Other large academic centers are gathering similar data (MMSK, for one).

3) Again you didnt read my post. Molecular diagnostics is NOT a grey area it is a CP discipline, as any trained pathologist knows. A pathologist not holding CP boards or a PhD in molecular diagnostics is thus not qualified to sign out FISH. If you deem AP-only pathologists as capable for this task, you may as well let urologists sign them out. I am actually more concerned about Flow cytometry being interpreted by pathologists not boarded in hematopathology. This is bordering on criminal behavior, no matter how good of a "general pathologist" you are.

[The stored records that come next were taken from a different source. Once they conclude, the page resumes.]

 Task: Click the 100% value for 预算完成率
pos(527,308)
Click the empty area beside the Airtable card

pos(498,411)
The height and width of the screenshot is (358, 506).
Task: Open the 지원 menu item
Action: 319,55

Suggesting that hematopathology training is NOT necessary to sign out flow confirms to me that you are NOT a pathologist.

Anyways pathologist are taking action and check out this link from South Carolina

http://www.mhbh.com/documents/news/Jane Pine Wood, Steve Harris Dark Report 1.pdf

If this doesnt work google TC/PC + 2010 + south carolina

Briefly this report details that SC board of medicine just sent a message to all licensed physicians in the state to not engage in TC/PC if they are thinking to do this because of ethical and legal issues. It goes further implying that the practice will likely be prohibited completely in the state.

The days of TC/PC are numbered and I for one will be popping champagne when it ends.

Academic Pathologist
 






I think that CAP's approach on this issue is not producing the desired results. They should be promoting revenue sharing models instead of employing their current strategy of getting account billing ( third party billing ) banned in all states. This model allowed for revenue sharing and allowed for small laboratories to provide high quality pathology services. Now that CAP is systemically trying to eradicate this business model ...urology practices and others have become increasingly interested in starting their own laboratories. The result has you have pointed out is questionable usage of special stains and TC quality when these practices open their own laboratories.